# JM update



## Bill Scheltema (May 16, 2011)

Here is a finished JM hybrid with Lollar Regal pups, Callaham bridge and a Jazzmaster with mastery and Lollar Jazzmaster pups.


----------



## Destropiate (Jan 17, 2007)

Beautiful.


----------



## Bill Scheltema (May 16, 2011)

DestropiateI sell them.


----------



## bagpipe (Sep 19, 2006)

Wow, that blonde Jazzmaster is gorgeous. Will that be one of your standard models, or is it a special build?


----------



## al3d (Oct 3, 2007)

HOLY SHIT...LOVE the blonde..perfect work man..


----------



## Bill Scheltema (May 16, 2011)

Bagpipe. Thank you. I originally was only interested an confident in doing T style only.
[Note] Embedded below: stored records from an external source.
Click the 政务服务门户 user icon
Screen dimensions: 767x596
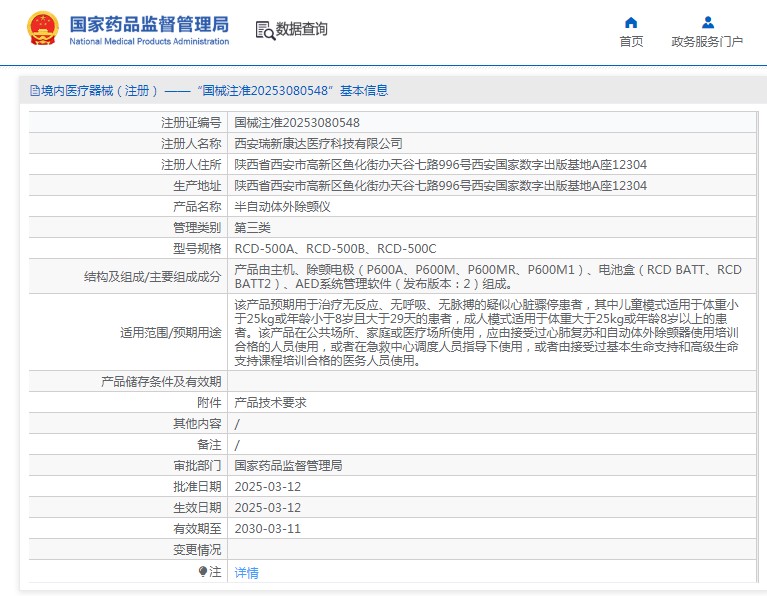click(x=707, y=22)
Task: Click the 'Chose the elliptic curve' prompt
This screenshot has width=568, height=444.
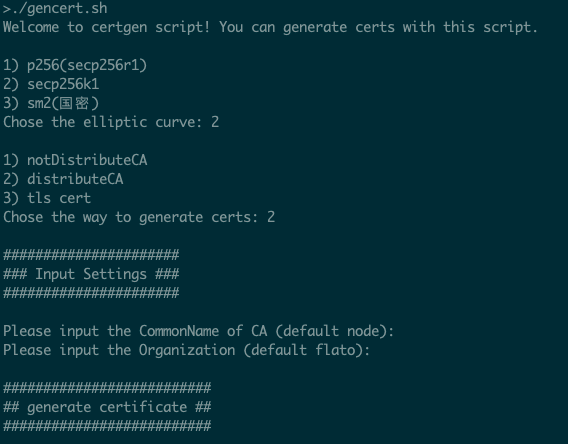Action: (x=103, y=122)
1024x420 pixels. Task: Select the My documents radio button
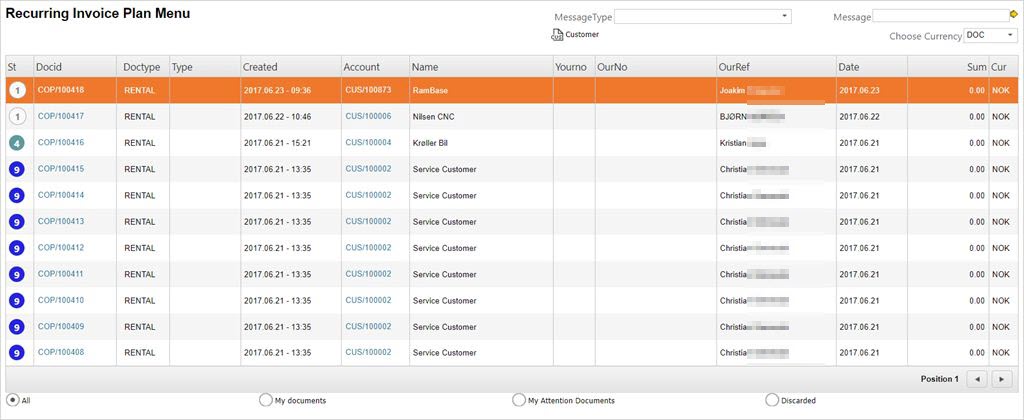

I have since added the S style and now the JM models as well so yes I will make them. They are popular in the indie scene.


----------



## Bill Scheltema (May 16, 2011)

Ak3d Thank you once again. I fret levelling the neck as we speak.


----------



## NGroeneveld (Jan 23, 2011)

These guitars are absolutely stunning. Congrats


----------



## Bill Scheltema (May 16, 2011)

Thank you. I am just as excited as the guys getting them.


----------



## shoretyus (Jan 6, 2007)

That could any of Canada's 60's vintage post offices .. tee hee.... very nice axe... make that plural ...


----------



## Bill Scheltema (May 16, 2011)

AL3D.

You might appreciate this since youve worked in 3D. This is still a work in progress though.


----------



## GuitarsCanada (Dec 30, 2005)

Please keep in mind any advertising must be done in the dealer section


----------



## KujaSE (Jul 30, 2006)

Can't wait to order myself a jazzmaster when my current build is finished. Beautiful work as always Bill!


----------